> Objective
Render the lines from the one containing "Click the Save" through the last line, inclusive, as a numbered list, omitting any blank lines.

--- Begin ---

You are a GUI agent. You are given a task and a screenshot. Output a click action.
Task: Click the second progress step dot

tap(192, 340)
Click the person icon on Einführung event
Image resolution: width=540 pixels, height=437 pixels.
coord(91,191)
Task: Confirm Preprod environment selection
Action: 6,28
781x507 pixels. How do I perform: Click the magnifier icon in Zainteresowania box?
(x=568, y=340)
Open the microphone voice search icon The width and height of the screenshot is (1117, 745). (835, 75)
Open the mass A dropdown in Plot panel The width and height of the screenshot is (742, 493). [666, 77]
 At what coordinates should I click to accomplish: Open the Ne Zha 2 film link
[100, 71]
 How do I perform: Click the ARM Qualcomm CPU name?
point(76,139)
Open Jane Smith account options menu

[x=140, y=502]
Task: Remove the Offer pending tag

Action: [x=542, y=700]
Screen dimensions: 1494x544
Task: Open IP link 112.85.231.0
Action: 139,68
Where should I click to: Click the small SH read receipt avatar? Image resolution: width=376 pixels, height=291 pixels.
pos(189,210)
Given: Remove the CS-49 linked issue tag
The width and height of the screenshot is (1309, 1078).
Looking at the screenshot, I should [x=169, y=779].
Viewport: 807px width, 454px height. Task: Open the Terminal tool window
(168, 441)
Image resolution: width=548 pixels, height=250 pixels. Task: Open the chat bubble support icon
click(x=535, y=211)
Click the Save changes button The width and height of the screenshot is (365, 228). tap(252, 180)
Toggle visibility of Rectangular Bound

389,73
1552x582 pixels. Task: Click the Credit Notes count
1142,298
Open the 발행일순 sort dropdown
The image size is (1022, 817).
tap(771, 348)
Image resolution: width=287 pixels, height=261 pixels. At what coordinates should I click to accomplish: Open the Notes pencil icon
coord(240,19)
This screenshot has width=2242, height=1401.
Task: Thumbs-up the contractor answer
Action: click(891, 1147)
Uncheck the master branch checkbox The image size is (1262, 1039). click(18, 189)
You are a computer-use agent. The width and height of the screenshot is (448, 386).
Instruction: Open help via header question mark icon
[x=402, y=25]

--- End ---

> Written answer
1. Click the Save changes button The width and height of the screenshot is (365, 228). tap(252, 180)
2. Toggle visibility of Rectangular Bound
3. 389,73
4. 1552x582 pixels. Task: Click the Credit Notes count
5. 1142,298
6. Open the 발행일순 sort dropdown
7. The image size is (1022, 817).
8. tap(771, 348)
9. Image resolution: width=287 pixels, height=261 pixels. At what coordinates should I click to accomplish: Open the Notes pencil icon
10. coord(240,19)
11. This screenshot has width=2242, height=1401.
12. Task: Thumbs-up the contractor answer
13. Action: click(891, 1147)
14. Uncheck the master branch checkbox The image size is (1262, 1039). click(18, 189)
15. You are a computer-use agent. The width and height of the screenshot is (448, 386).
16. Instruction: Open help via header question mark icon
17. [x=402, y=25]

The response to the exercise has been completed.